Bonjour! Je m’appelle Julia.

Bonjour, Laboratoire des Savants!

Hello! I’m Julia, one of the new Makerspace student consultants. When I’m not being a smiling face at the SLab desk, I am a first year M.A.-Ph.D. student in French. I am brand-new to Charlottesville and to UVa, and so far I’m loving everything, particularly this miniature Tour Eiffel, which was my first ever 3D print!

Julia holding a tiny, black 3D-printed Eiffel Tower.

Just look at it. Seriously.

3D printing is definitely what brought me to the Makerspace, since I’m a self-professed Material Girl. This moniker describes me in my everyday life but also me as a researcher: I am obsessed with objects. The period I hope to study is centered around 1900 in Paris, which as you may know was the year the city of light hosted the World’s Fair. French Studies scholars call this period the Belle Époque, which translates literally to “the Beautiful Period.”
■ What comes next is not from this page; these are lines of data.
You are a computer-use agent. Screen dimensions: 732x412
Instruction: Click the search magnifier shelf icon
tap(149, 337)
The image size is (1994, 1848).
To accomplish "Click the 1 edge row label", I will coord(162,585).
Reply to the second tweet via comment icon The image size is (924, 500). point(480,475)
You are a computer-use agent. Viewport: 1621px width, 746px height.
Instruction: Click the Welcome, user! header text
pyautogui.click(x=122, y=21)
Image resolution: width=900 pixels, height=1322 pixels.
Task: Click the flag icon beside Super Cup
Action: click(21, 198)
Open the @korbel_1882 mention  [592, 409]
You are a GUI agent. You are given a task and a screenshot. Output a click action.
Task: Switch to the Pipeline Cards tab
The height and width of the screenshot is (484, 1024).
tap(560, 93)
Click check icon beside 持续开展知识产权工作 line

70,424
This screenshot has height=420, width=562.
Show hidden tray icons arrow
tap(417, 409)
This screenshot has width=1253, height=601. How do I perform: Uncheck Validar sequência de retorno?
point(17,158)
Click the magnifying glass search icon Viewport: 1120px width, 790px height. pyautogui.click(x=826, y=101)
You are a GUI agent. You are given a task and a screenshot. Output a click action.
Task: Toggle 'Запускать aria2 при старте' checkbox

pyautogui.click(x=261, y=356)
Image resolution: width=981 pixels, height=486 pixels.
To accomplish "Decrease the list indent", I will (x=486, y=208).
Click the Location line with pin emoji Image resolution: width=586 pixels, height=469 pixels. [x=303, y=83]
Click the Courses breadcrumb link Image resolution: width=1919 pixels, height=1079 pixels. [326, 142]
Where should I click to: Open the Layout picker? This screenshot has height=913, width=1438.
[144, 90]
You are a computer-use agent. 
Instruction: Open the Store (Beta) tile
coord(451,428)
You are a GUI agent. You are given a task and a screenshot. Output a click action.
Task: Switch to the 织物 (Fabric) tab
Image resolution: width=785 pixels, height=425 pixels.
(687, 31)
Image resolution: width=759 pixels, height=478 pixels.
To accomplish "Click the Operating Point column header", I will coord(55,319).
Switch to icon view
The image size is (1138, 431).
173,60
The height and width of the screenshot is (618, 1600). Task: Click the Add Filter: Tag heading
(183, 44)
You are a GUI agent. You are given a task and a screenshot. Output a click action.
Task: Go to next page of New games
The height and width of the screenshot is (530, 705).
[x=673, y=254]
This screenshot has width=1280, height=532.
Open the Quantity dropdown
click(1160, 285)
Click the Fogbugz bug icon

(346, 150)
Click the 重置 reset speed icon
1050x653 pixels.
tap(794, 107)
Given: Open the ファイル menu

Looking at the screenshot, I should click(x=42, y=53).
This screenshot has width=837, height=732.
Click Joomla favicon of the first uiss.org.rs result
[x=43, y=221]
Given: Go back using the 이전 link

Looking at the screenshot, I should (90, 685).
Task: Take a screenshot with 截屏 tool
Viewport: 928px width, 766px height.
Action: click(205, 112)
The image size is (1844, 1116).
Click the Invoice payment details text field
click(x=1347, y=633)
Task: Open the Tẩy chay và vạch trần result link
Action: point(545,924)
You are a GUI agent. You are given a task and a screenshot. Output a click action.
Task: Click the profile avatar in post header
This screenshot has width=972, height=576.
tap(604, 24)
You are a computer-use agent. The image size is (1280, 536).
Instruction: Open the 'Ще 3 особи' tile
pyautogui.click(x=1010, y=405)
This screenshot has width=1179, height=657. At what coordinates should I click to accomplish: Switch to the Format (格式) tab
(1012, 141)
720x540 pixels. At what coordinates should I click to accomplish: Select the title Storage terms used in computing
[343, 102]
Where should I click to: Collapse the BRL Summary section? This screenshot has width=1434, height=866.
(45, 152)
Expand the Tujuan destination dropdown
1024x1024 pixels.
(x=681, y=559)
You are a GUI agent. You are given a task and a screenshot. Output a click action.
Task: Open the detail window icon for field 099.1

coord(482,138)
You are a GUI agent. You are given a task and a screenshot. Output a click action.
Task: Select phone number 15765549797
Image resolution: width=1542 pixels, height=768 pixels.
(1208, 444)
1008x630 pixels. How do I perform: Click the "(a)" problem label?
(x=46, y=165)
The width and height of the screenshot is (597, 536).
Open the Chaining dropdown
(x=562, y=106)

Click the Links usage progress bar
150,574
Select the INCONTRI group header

The Belle Époque was given its name for many reasons, but my own personal favorite has to do with the glut of extremely beautiful, refined objects created in this era. However, since I am not yet considered cool enough by Paris museums to touch and examine the extant objects from this period, I have to find another way to gain the tactile information I feel that I need to appropriately assess the value of these items. This is where 3D printing can meet my research needs in a spectacular, unprecedented way.

In my time at the Makerspace, I hope to make the untouchable touchable, and invite friends, colleagues, students, and Scholars’ Lab visitors to hold pieces of Paris’s past in the format of the future. I also hope to bring to life design ideas from my favorite artists of the period and recreate fantastical objects that were lost to history. It will be a long journey for me, as I am starting at square one with this technology, but I hope it is one I can share with all of you to help you come closer to solving your own research questions with the help of our Makerbots.

To start this mutual journey, I’d like to leave you all with a stanza from a song by Regina Spektor that addresses the consciousness of objects in a museum:

“First there’s lights out, then there’s lock up
Masterpieces serving maximum sentences
It’s their own fault for being timeless
There’s a price to pay and a consequence
All the galleries, the museums
Here’s your ticket, welcome to the tombs
They’re just public mausoleums
The living dead fill every room
But the most special are the most lonely
God, I pity the violins
In glass coffins they keep coughing
They’ve forgotten, forgotten how to sing”

Let’s free the objects from their cages and let them sing again in glorious 3D! Allons-y!

Bonjour! My name is Julia V. Schrank and I am a Makerspace student consultant here at the SLab. I am also an M.A.-Ph.D. student in French, with a research focus on material culture in Belle Époque Paris.

When I grow up I want to be a digital humanist, public academic, and cool aunt.